UPDATE (2024-04-23): Changed Restart=never
to Restart=no
as the former is no longer valid in current versions of systemd. Also switched to using the %N
specifier instead of hard coding service names in OnFailure
setting.
Thanks Antonio Amaddio for the updates!
In this post, we will be configuring a systemd unit which will send a notification to a slack channel when a systemd unit enters the failed state. This is achieved using the OnFailure
setting in the Unit
section.
The alerting script
We start off by creating a script which will be run by the systemd unit. This script takes one argument, the name of the unit that failed and sends a formatted message to a slack webhook.
#!/bin/bash
# Set your slack webhook url here
SLACK_WEBHOOK_URL=""
unit=$1
read -d '' payload << EOF
{
"icon_emoji": ":fire:",
"username": "alertbot",
"attachments": [
{
"fallback": "Systemd: ${unit} failed to start",
"color": "danger",
"title": "Systemd: ${unit} failed to start",
"text": "The ${unit} systemd unit failed to start!"
}
]
}
EOF
curl \
--silent \
--output /dev/null \
-X POST \
-H 'Content-Type: application/json' \
--data "${payload}" $SLACK_WEBHOOK_URL
Once you’ve set the SLACK_WEBHOOK_URL
variable, feel free to test the script using the following command:
/usr/local/bin/systemd-alert test
NOTE: Don’t forget to make the script executable using chmod 700 /usr/local/bin/systemd-alert
You should see an alert in your configured slack channel with the message:
Systemd: test failed to start
The systemd alerting unit
Next up we’re creating a systemd unit that will be started when another unit fails. Create the file /lib/systemd/system/systemd-alert@.service
with the content:
[Unit]
Description=Systemd alert
[Service]
Type=oneshot
ExecStart=/usr/local/bin/systemd-alert %i
Restart=no
This is a super simple unit which will just execute the script /usr/local/bin/systemd-alert
, passing the instance name as an argument. The instance name is defined when we start the unit by adding it after the @
symbol in the service file name.
Example: sudo systemctl start systemd-alert@test.service
will execute /usr/local/bin/systemd-alert test
Triggering the alert
Finally, we just need to add the OnFailure
setting to the Unit
section of another systemd unit we want to be alerted for. Once that unit enters the failed
state, systemd will start the unit specified by OnFailure
, sending the alert notification. We can use the %N
specifier here which will get replaced with the name of the service minus the type suffix. You can see the full list of specifiers in the systemd man pages .
[Unit]
...
OnFailure=systemd-alert@%N.service
[Service]
...
With that done, we should be good to go!
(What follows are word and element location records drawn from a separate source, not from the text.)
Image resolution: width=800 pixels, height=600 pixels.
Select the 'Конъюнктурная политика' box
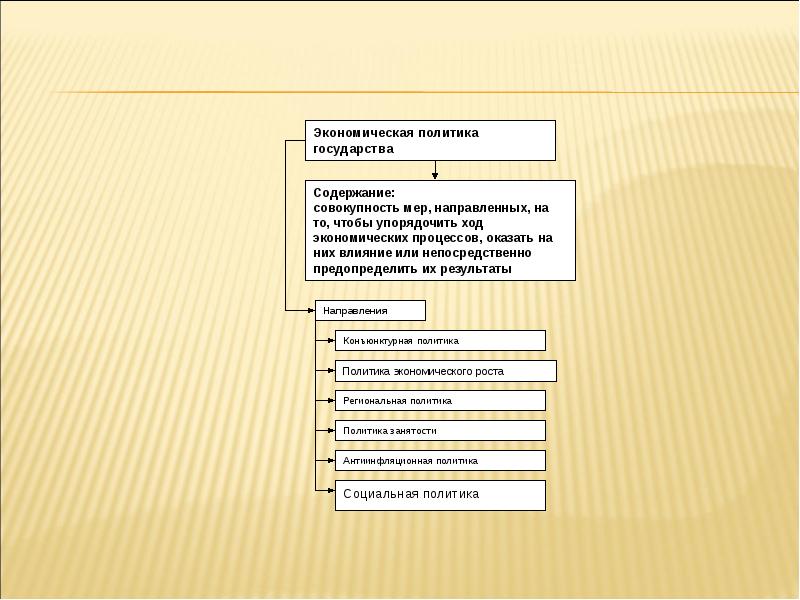pos(440,341)
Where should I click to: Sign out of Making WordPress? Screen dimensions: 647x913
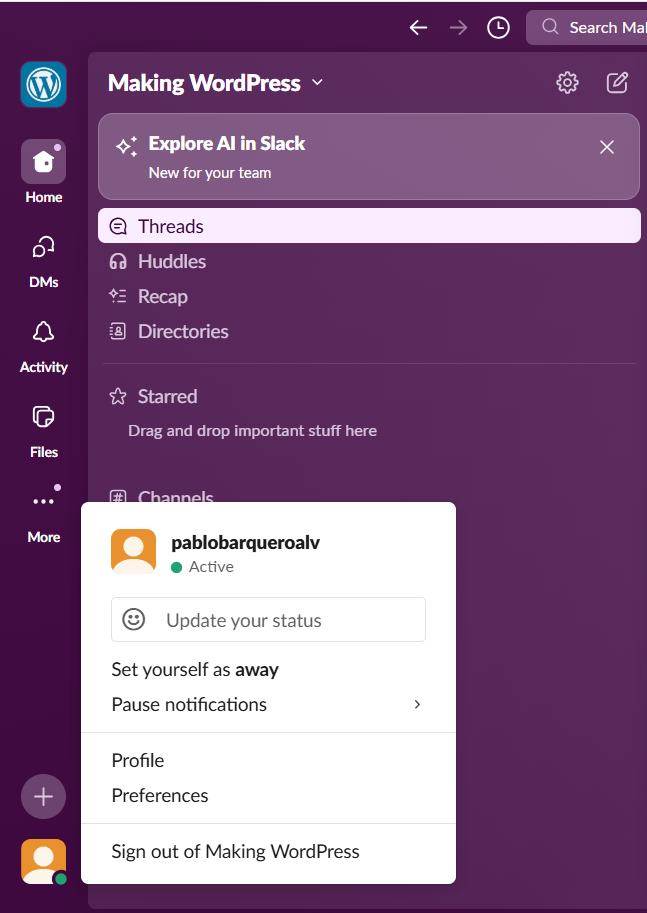tap(235, 852)
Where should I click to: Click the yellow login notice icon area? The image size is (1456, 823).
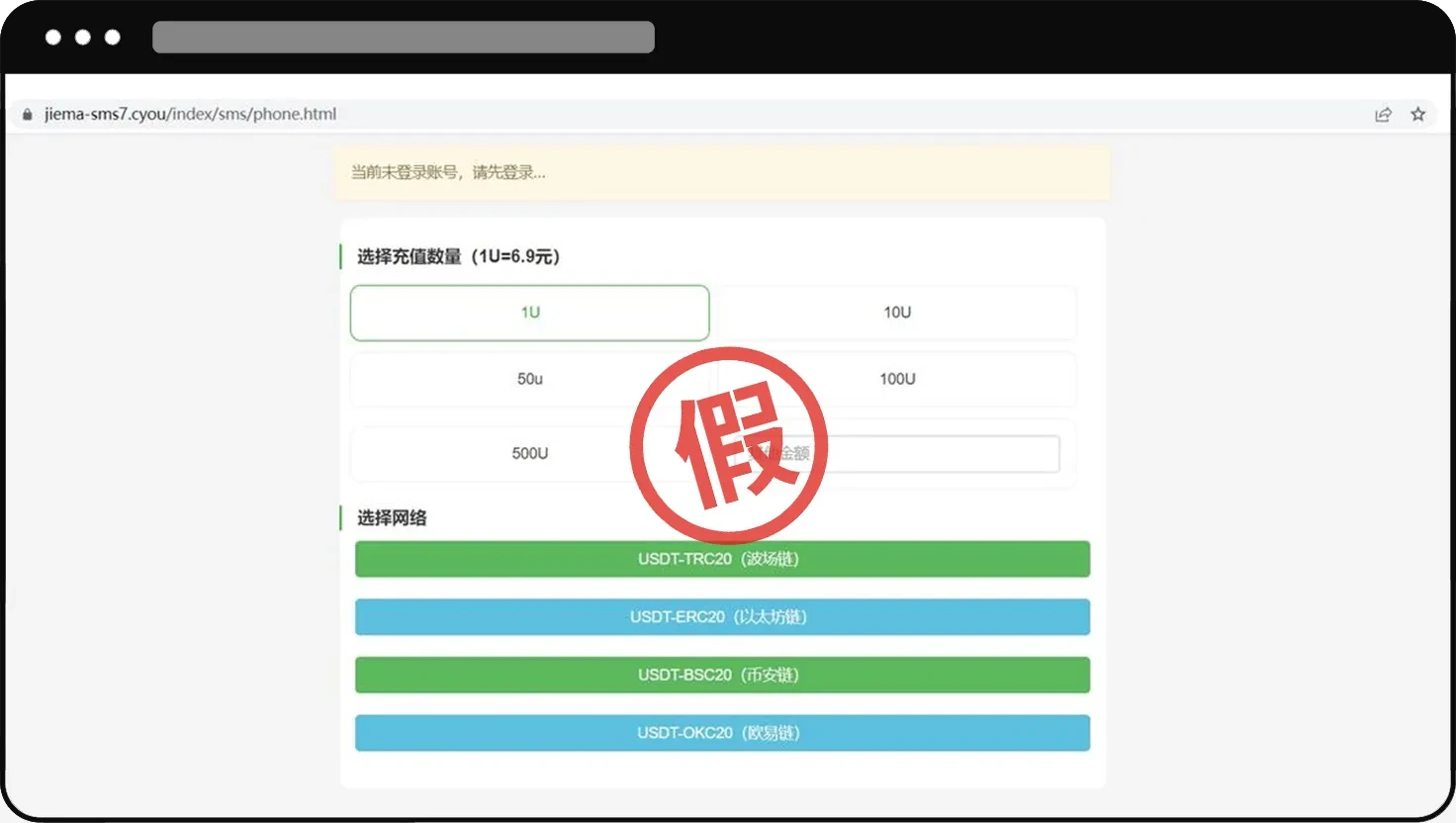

You can test it out by making sure your unit will fail (maybe make a typo in the ExecStart
command) and starting it.
This is very useful for dynamic environments such as applications running on AWS Spot Instances as you will recieve an alert if your server fails to start a critical service which could otherwise go unnoticed. In an upcoming blog post, I will be talking about how to use a tool named germinate
to enrich the alert message with data from other sources at runtime. For example, loading the value of an AWS EC2 instance tag to get more context.